→ **EXERCISE REQUIREMENTS**: Return the following lines and nothing else: the one holding "Task: Click the" and all those after it in the records below, unchanged, minus any pictures.
*** TASK MATERIAL Section Begins ***
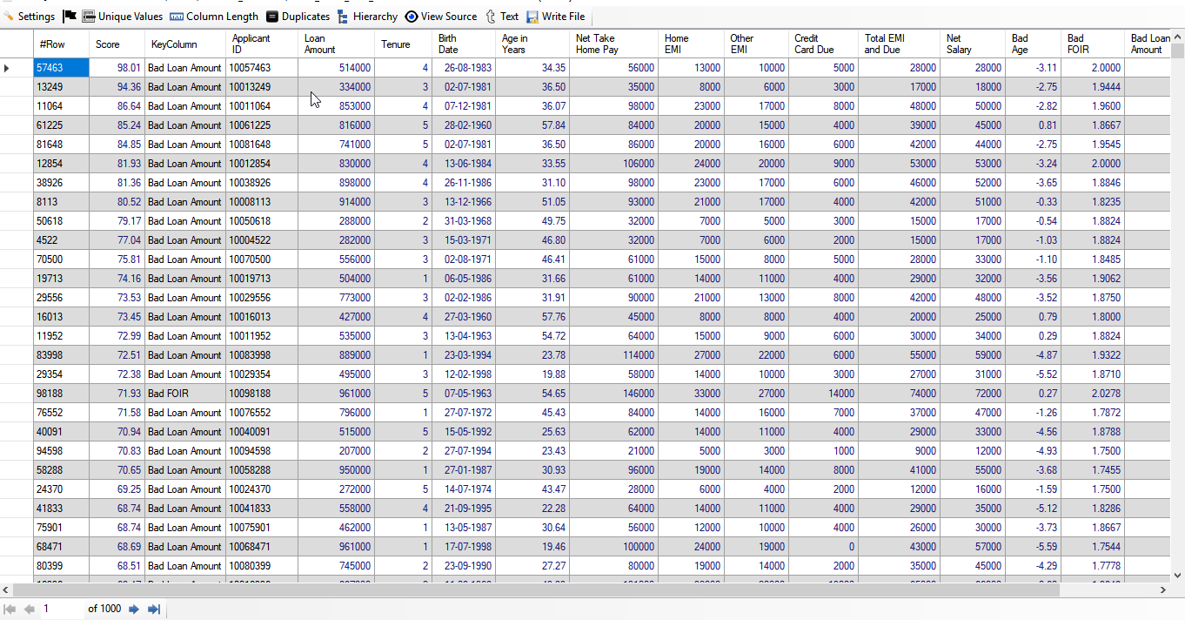The width and height of the screenshot is (1185, 620).
Task: Open the Text tool
Action: [501, 17]
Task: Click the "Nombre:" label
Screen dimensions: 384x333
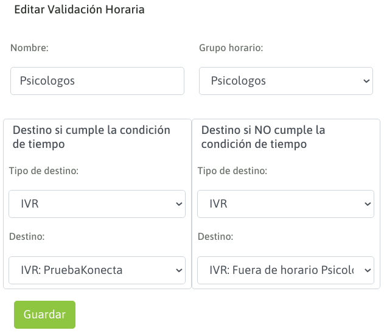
*** TASK MATERIAL Section Ends ***
→ **ANSWER SECTION**:
Task: Click the "Nombre:" label
Screen dimensions: 384x333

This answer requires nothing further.